Restate each record word for word, from the first to the last.
[Opening SOURCE RECORDS section]
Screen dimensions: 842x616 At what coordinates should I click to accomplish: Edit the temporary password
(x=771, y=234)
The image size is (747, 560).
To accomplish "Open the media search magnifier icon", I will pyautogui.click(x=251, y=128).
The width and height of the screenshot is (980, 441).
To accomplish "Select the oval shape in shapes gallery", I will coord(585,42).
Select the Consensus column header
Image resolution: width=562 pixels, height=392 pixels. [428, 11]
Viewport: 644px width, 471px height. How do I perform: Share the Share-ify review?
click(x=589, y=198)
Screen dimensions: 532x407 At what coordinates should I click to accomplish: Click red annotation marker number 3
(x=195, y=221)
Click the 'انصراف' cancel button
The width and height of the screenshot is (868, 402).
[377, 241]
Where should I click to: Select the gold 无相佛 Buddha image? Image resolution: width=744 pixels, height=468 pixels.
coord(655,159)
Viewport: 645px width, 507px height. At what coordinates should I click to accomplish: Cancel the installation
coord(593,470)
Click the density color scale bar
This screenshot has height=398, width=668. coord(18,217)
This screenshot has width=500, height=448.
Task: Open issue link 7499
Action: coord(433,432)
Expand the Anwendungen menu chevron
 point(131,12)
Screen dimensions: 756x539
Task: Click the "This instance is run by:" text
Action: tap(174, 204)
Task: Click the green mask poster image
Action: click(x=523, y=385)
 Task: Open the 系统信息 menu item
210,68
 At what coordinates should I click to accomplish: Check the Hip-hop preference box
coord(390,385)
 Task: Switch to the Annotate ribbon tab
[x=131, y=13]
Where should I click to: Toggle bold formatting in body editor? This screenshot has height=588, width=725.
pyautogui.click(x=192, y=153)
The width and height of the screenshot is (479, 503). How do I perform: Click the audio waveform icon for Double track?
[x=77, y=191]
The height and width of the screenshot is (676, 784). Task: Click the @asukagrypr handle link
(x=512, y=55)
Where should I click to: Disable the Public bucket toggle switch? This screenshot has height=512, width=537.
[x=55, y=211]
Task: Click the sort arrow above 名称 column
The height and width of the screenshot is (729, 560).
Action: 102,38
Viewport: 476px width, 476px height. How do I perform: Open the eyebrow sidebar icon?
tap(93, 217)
[Closing SOURCE RECORDS section]
◆ **SOLUTION TO THE PROBLEM**:
Screen dimensions: 842x616 At what coordinates should I click to accomplish: Edit the temporary password
(x=771, y=234)
The image size is (747, 560).
To accomplish "Open the media search magnifier icon", I will pyautogui.click(x=251, y=128).
The width and height of the screenshot is (980, 441).
To accomplish "Select the oval shape in shapes gallery", I will coord(585,42).
Select the Consensus column header
Image resolution: width=562 pixels, height=392 pixels. [428, 11]
Viewport: 644px width, 471px height. How do I perform: Share the Share-ify review?
click(x=589, y=198)
Screen dimensions: 532x407 At what coordinates should I click to accomplish: Click red annotation marker number 3
(x=195, y=221)
Click the 'انصراف' cancel button
The width and height of the screenshot is (868, 402).
[377, 241]
Where should I click to: Select the gold 无相佛 Buddha image? Image resolution: width=744 pixels, height=468 pixels.
coord(655,159)
Viewport: 645px width, 507px height. At what coordinates should I click to accomplish: Cancel the installation
coord(593,470)
Click the density color scale bar
This screenshot has height=398, width=668. coord(18,217)
This screenshot has width=500, height=448.
Task: Open issue link 7499
Action: coord(433,432)
Expand the Anwendungen menu chevron
 point(131,12)
Screen dimensions: 756x539
Task: Click the "This instance is run by:" text
Action: tap(174, 204)
Task: Click the green mask poster image
Action: click(x=523, y=385)
 Task: Open the 系统信息 menu item
210,68
 At what coordinates should I click to accomplish: Check the Hip-hop preference box
coord(390,385)
 Task: Switch to the Annotate ribbon tab
[x=131, y=13]
Where should I click to: Toggle bold formatting in body editor? This screenshot has height=588, width=725.
pyautogui.click(x=192, y=153)
The width and height of the screenshot is (479, 503). How do I perform: Click the audio waveform icon for Double track?
[x=77, y=191]
The height and width of the screenshot is (676, 784). Task: Click the @asukagrypr handle link
(x=512, y=55)
Where should I click to: Disable the Public bucket toggle switch? This screenshot has height=512, width=537.
[x=55, y=211]
Task: Click the sort arrow above 名称 column
The height and width of the screenshot is (729, 560).
Action: 102,38
Viewport: 476px width, 476px height. How do I perform: Open the eyebrow sidebar icon?
tap(93, 217)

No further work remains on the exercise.